▶ _WHAT NEEDS TO BE DONE_:
Write out the records again, exactly. Nothing may be dropped.

↓↓↓

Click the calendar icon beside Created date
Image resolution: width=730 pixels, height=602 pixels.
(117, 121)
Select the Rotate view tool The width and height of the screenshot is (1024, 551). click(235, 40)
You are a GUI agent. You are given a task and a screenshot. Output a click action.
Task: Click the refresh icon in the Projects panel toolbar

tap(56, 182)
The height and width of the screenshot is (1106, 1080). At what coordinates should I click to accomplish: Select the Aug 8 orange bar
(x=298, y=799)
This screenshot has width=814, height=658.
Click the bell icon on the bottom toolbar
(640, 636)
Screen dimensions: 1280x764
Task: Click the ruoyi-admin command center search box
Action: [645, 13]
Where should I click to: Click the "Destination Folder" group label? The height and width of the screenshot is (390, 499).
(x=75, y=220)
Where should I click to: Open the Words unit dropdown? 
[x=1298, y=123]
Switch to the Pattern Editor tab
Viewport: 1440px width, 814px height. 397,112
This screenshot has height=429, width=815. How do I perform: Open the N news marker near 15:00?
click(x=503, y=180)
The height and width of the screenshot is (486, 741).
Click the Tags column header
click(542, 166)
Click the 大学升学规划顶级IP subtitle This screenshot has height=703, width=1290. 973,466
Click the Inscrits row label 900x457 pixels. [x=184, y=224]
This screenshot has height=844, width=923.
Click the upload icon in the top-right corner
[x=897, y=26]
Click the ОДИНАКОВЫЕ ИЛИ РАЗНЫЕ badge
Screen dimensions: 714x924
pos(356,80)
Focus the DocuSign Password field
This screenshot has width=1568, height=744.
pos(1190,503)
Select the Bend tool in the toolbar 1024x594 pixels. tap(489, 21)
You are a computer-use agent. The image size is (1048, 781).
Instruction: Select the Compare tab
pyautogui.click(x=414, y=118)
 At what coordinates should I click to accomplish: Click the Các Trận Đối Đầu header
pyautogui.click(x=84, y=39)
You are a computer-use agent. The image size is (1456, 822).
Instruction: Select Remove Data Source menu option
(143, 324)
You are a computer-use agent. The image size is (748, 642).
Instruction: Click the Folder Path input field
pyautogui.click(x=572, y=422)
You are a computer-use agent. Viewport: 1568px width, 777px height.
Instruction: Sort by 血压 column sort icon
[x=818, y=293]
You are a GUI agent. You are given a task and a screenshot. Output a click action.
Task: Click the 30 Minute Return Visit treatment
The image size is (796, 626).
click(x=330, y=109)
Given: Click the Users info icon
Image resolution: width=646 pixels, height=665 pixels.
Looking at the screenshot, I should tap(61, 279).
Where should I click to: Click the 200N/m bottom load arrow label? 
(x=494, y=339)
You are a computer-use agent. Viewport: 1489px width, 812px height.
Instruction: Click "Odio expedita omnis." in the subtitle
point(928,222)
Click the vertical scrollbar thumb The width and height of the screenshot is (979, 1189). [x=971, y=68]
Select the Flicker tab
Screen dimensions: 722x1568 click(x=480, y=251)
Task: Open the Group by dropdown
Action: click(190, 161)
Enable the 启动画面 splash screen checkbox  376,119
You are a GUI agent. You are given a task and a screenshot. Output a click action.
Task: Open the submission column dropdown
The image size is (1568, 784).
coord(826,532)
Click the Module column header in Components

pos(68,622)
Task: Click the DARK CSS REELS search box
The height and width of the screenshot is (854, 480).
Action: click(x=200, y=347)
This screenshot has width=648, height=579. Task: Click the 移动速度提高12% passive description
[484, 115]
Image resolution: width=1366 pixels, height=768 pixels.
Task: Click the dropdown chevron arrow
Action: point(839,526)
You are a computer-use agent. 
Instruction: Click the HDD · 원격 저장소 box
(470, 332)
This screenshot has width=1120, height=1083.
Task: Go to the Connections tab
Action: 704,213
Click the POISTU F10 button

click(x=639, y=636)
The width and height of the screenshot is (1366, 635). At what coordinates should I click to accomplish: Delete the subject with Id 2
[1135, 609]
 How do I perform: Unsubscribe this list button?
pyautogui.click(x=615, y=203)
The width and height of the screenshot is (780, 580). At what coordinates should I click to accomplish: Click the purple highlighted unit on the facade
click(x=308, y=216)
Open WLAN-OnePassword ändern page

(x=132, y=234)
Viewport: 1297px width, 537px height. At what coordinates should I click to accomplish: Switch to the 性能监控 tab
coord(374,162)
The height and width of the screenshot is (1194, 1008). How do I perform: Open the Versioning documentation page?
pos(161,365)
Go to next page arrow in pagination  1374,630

↑↑↑

▶ _COMPLETED TASK_:
Click the calendar icon beside Created date
Image resolution: width=730 pixels, height=602 pixels.
(117, 121)
Select the Rotate view tool The width and height of the screenshot is (1024, 551). click(235, 40)
You are a GUI agent. You are given a task and a screenshot. Output a click action.
Task: Click the refresh icon in the Projects panel toolbar

tap(56, 182)
The height and width of the screenshot is (1106, 1080). At what coordinates should I click to accomplish: Select the Aug 8 orange bar
(x=298, y=799)
This screenshot has width=814, height=658.
Click the bell icon on the bottom toolbar
(640, 636)
Screen dimensions: 1280x764
Task: Click the ruoyi-admin command center search box
Action: [645, 13]
Where should I click to: Click the "Destination Folder" group label? The height and width of the screenshot is (390, 499).
(x=75, y=220)
Where should I click to: Open the Words unit dropdown? 
[x=1298, y=123]
Switch to the Pattern Editor tab
Viewport: 1440px width, 814px height. 397,112
This screenshot has height=429, width=815. How do I perform: Open the N news marker near 15:00?
click(x=503, y=180)
The height and width of the screenshot is (486, 741).
Click the Tags column header
click(542, 166)
Click the 大学升学规划顶级IP subtitle This screenshot has height=703, width=1290. 973,466
Click the Inscrits row label 900x457 pixels. [x=184, y=224]
This screenshot has height=844, width=923.
Click the upload icon in the top-right corner
[x=897, y=26]
Click the ОДИНАКОВЫЕ ИЛИ РАЗНЫЕ badge
Screen dimensions: 714x924
pos(356,80)
Focus the DocuSign Password field
This screenshot has width=1568, height=744.
pos(1190,503)
Select the Bend tool in the toolbar 1024x594 pixels. tap(489, 21)
You are a computer-use agent. The image size is (1048, 781).
Instruction: Select the Compare tab
pyautogui.click(x=414, y=118)
 At what coordinates should I click to accomplish: Click the Các Trận Đối Đầu header
pyautogui.click(x=84, y=39)
You are a computer-use agent. The image size is (1456, 822).
Instruction: Select Remove Data Source menu option
(143, 324)
You are a computer-use agent. The image size is (748, 642).
Instruction: Click the Folder Path input field
pyautogui.click(x=572, y=422)
You are a computer-use agent. Viewport: 1568px width, 777px height.
Instruction: Sort by 血压 column sort icon
[x=818, y=293]
You are a GUI agent. You are given a task and a screenshot. Output a click action.
Task: Click the 30 Minute Return Visit treatment
The image size is (796, 626).
click(x=330, y=109)
Given: Click the Users info icon
Image resolution: width=646 pixels, height=665 pixels.
Looking at the screenshot, I should tap(61, 279).
Where should I click to: Click the 200N/m bottom load arrow label? 
(x=494, y=339)
You are a computer-use agent. Viewport: 1489px width, 812px height.
Instruction: Click "Odio expedita omnis." in the subtitle
point(928,222)
Click the vertical scrollbar thumb The width and height of the screenshot is (979, 1189). [x=971, y=68]
Select the Flicker tab
Screen dimensions: 722x1568 click(x=480, y=251)
Task: Open the Group by dropdown
Action: click(190, 161)
Enable the 启动画面 splash screen checkbox  376,119
You are a GUI agent. You are given a task and a screenshot. Output a click action.
Task: Open the submission column dropdown
The image size is (1568, 784).
coord(826,532)
Click the Module column header in Components

pos(68,622)
Task: Click the DARK CSS REELS search box
The height and width of the screenshot is (854, 480).
Action: click(x=200, y=347)
This screenshot has width=648, height=579. Task: Click the 移动速度提高12% passive description
[484, 115]
Image resolution: width=1366 pixels, height=768 pixels.
Task: Click the dropdown chevron arrow
Action: point(839,526)
You are a computer-use agent. 
Instruction: Click the HDD · 원격 저장소 box
(470, 332)
This screenshot has width=1120, height=1083.
Task: Go to the Connections tab
Action: 704,213
Click the POISTU F10 button

click(x=639, y=636)
The width and height of the screenshot is (1366, 635). At what coordinates should I click to accomplish: Delete the subject with Id 2
[1135, 609]
 How do I perform: Unsubscribe this list button?
pyautogui.click(x=615, y=203)
The width and height of the screenshot is (780, 580). At what coordinates should I click to accomplish: Click the purple highlighted unit on the facade
click(x=308, y=216)
Open WLAN-OnePassword ändern page

(x=132, y=234)
Viewport: 1297px width, 537px height. At what coordinates should I click to accomplish: Switch to the 性能监控 tab
coord(374,162)
The height and width of the screenshot is (1194, 1008). How do I perform: Open the Versioning documentation page?
pos(161,365)
Go to next page arrow in pagination  1374,630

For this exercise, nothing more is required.